Document Type

Article

Publication Date

11-2023

Journal Title

Law and Contemporary Problems

Abstract

Managerial governance is often operationalized through outsourcing the regulatory function from public institutions—for example, administrative agencies—to private organizations. In virtually any sector, it is possible to identify private “regulatory intermediaries” that step between public agencies and regulated parties to perform tasks traditionally played by government actors—for example, the development of regulatory standards, auditing, compliance assurance, enforcement, and more. Although this reliance on private regulatory intermediaries may in some cases be highly advantageous to government institutions since it may sometimes allow government agencies to do more regulatory work than their own resources and capacity might allow—it comes at significant costs of runaway managerialism and a gradual withering away of public values in regulatory governance. As independent organizations operating in the twilight between public regulatory agencies and regulatory targets and beneficiaries, private regulatory intermediaries have both the incentives and the discretion to facilitate an undiluted managerial ethos in the regulation of entire sectors of industry.

*Short exercise*:
Which tasks traditionally played by government actors does the abstract list as being performed by private regulatory intermediaries? You won't need the data to respond.

*Supplied material*:
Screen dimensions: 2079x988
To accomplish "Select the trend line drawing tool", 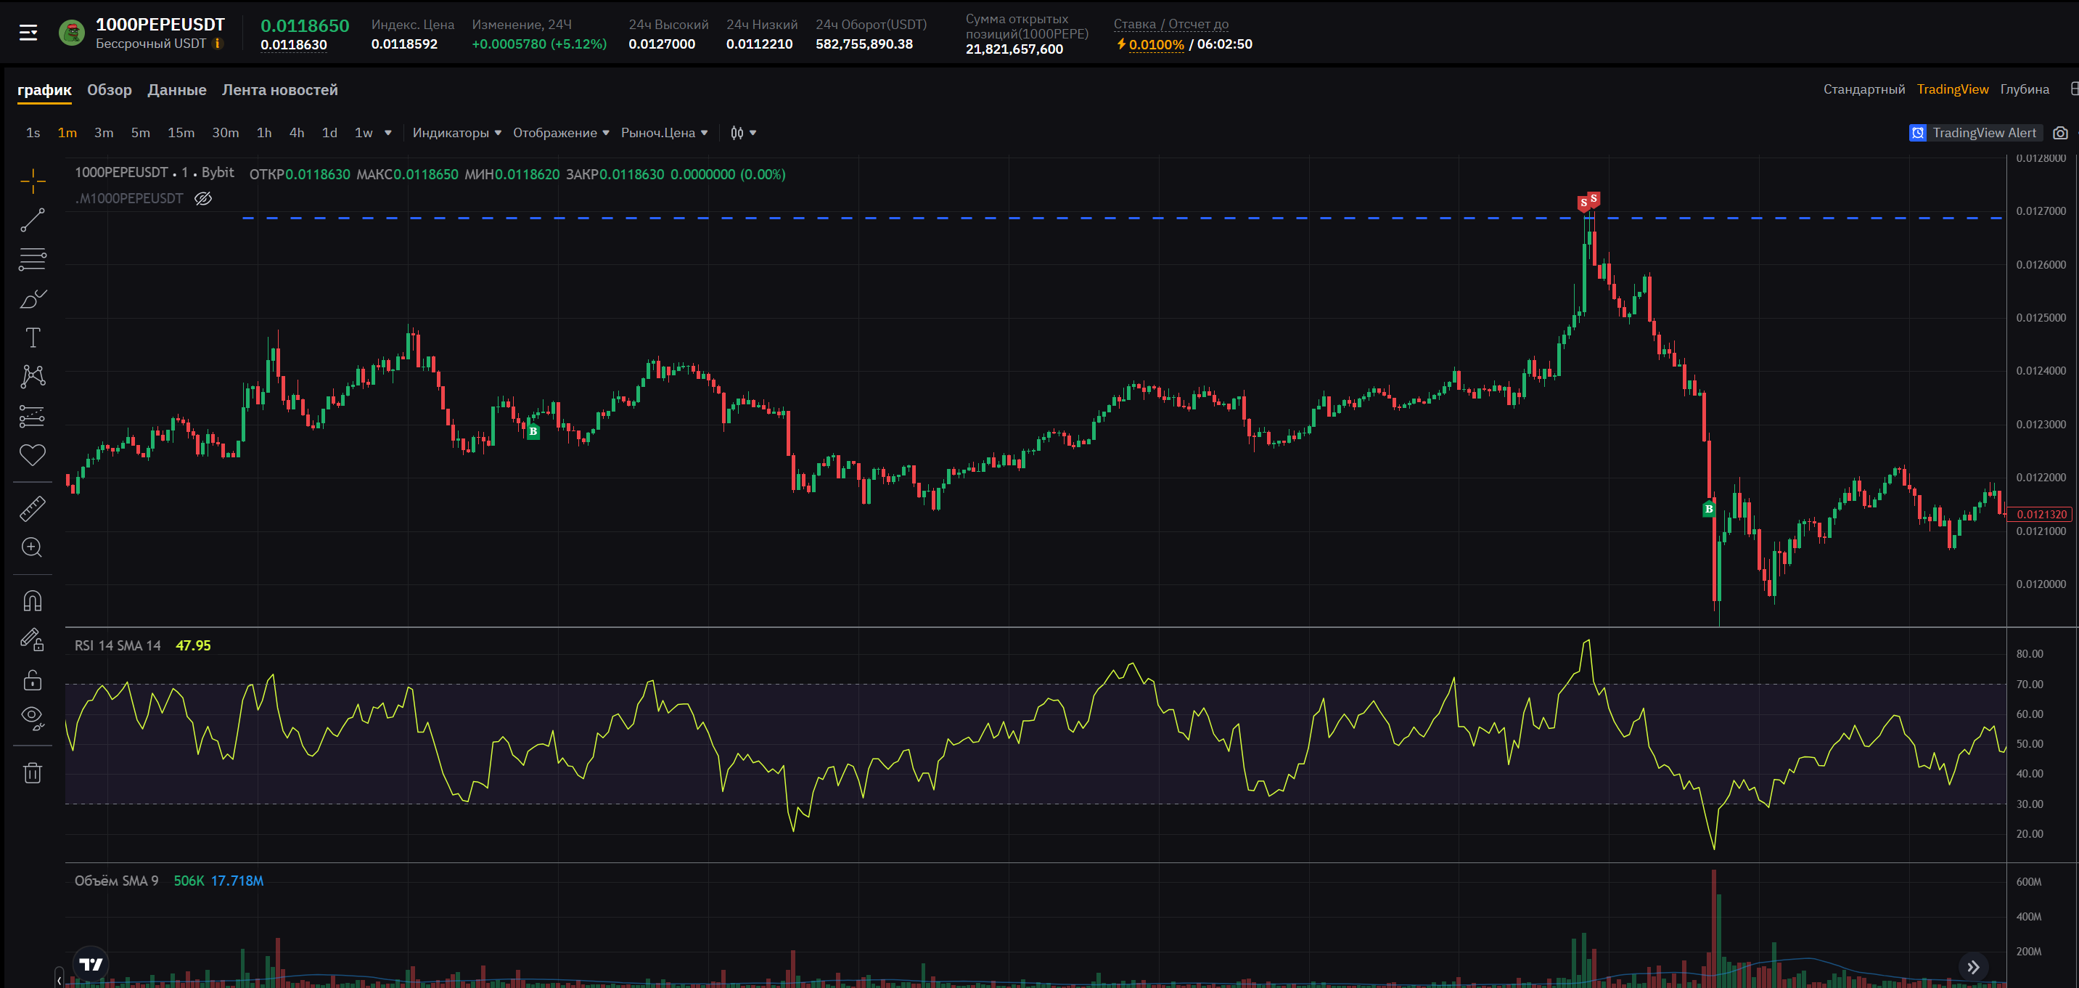I will 32,220.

*Solution to this task*:
The development of regulatory standards, auditing, compliance assurance, and enforcement.